Eco Complete is not altered by baking or other manufacturing steps, other than crushing and grading for particle size, as far as I know. Its nutrients come from the black water they package with it, again as far as I know.

ADA Aquasoil is, I think, baked and loaded with some nutrients as part of the manufacturing process.

Flourite and SMS are clays that are baked, with no nutrients added.

I could be wrong on all of those statements, but I don't think so.


----------



## Newt (Apr 1, 2004)

I am led to believe that Eco is not naturally occuring for the following reasons: All they will say about it on the website and bag is that it is 'all natural' which does not equate to naturally occuring. The other reason is why so many BAD batches? Does nature screw up? Or is it the manufacting process that gets it wrong.

Too many issues with people complaining about their pH and algae problems due to this stuff leaching into the water column for me to use it.

Like you Hoppy, I could be wrong.


----------



## BryceM (Nov 6, 2005)

Rumor has it that the "contamination issue" was a result of their SW substrates (crushed shells) getting mixed in with their FW substrates at the yard. Truth? Fiction? Who knows.

What is certain is that CaribSea lost a bunch of potenial customers during that episode. I find Eco to be an ideal substrate, but that's just me talking. You can have success or failure with just about anything.


----------



## lauraleellbp (Jan 31, 2008)

Having temporarily owned 5 bags of the "bad" Eco, IMO it LOOKED like the planted got mixed up with their cichlid substrate. There were some seashells in mine. 

I've read through a few threads where CaribSea reps claimed that they were mining a new pocket that gave some unexpected content. 

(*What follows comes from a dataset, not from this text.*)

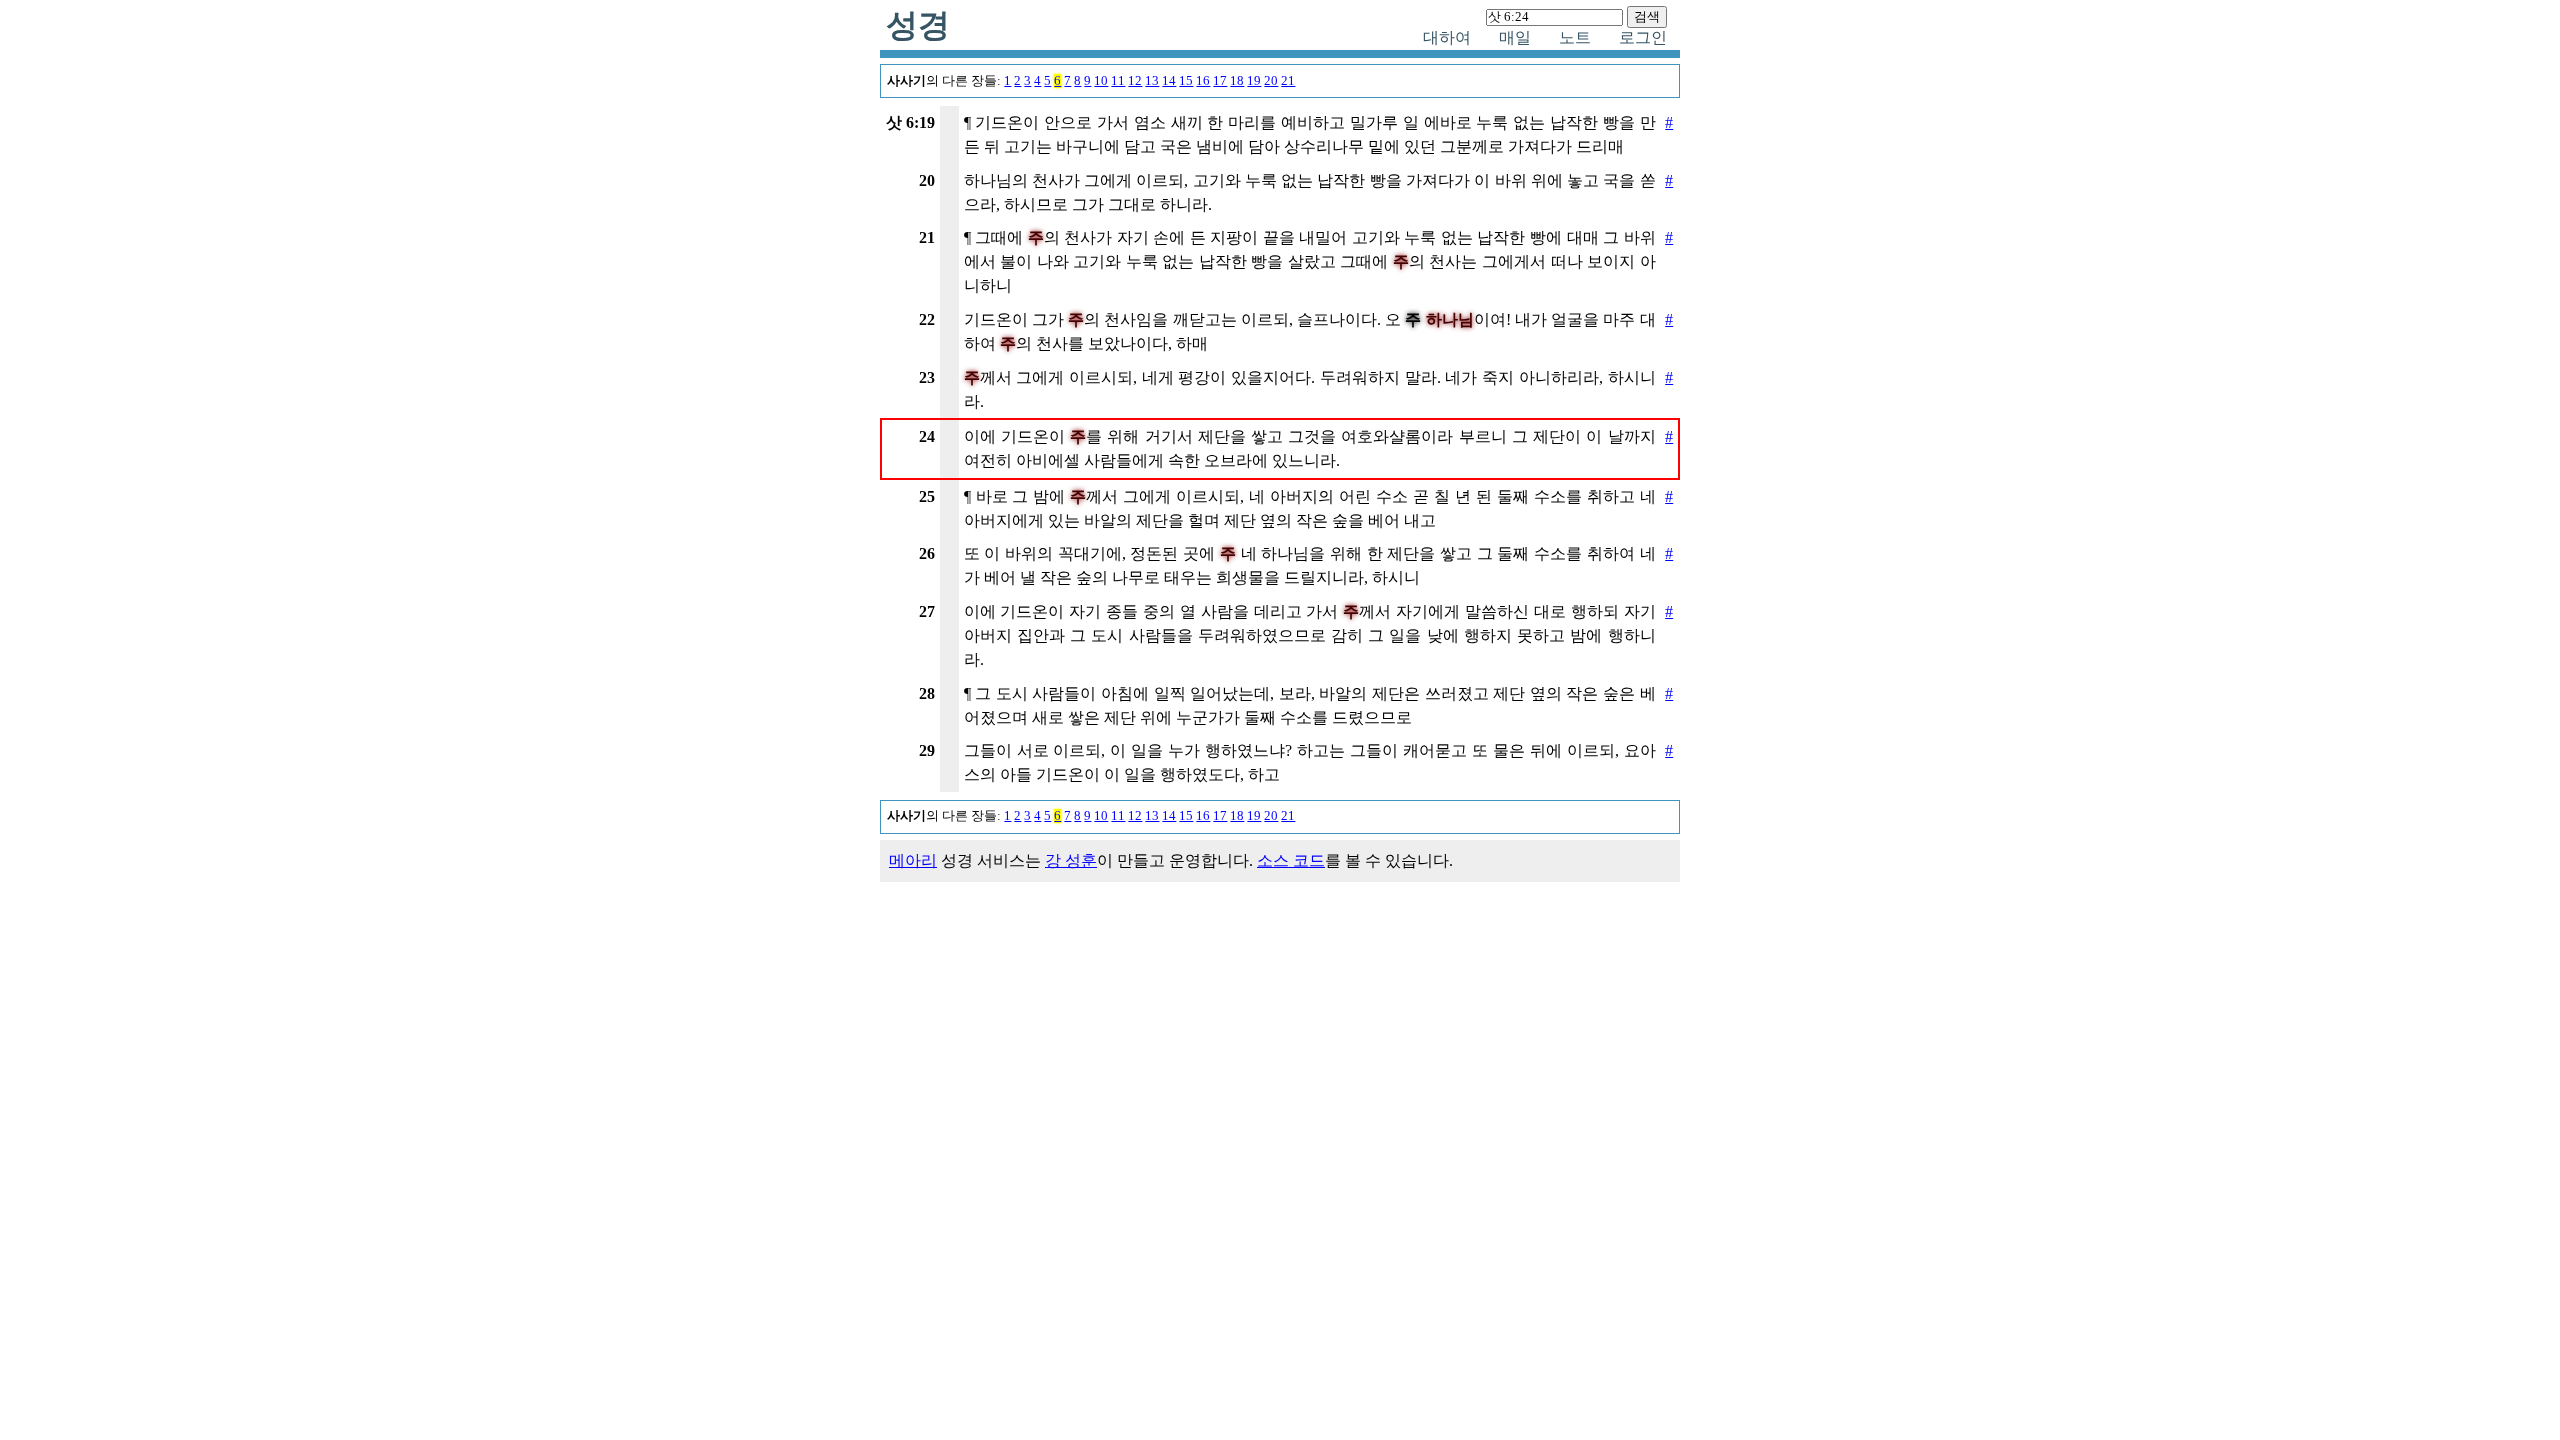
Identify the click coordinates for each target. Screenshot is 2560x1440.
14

Whichever, I took it all back and am quite happy with my black Fluorite, so they lost me on that one purchase, at least?


----------



## Newt (Apr 1, 2004)

Have then tell you what type of rock it is and then I will believe it is natural.


----------



## Nelumbo74 (May 2, 2008)

I use flourite without any liquid fertilizers whatsoever, and my plants grow like weeds. I also get wonderful coloration. I think there is entirely too much emphasis put on liquid ferts. That's only my opinion.


----------



## BryceM (Nov 6, 2005)

Nelumbo74 said:


> I think there is entirely too much emphasis put on liquid ferts. That's only my opinion.


Well, it's really depends on your particular light intensity. I have a 46g heavily planted, CO2 injected, low/medium light tank that get's no ferts beyond fish food. The plants are beautiful, dense, and don't grow so quickly that they're a nuiscance. It's also 100% algae free (knock on wood). In that sense, I agree with you.

If I tried the same thing on my high-light tank it'd go to pot real quick. Growth rates are simply too fast to keep up with using substrate-only methods. I've tried it. It sometimes makes me wonder why I bother with the high-light stuff.


----------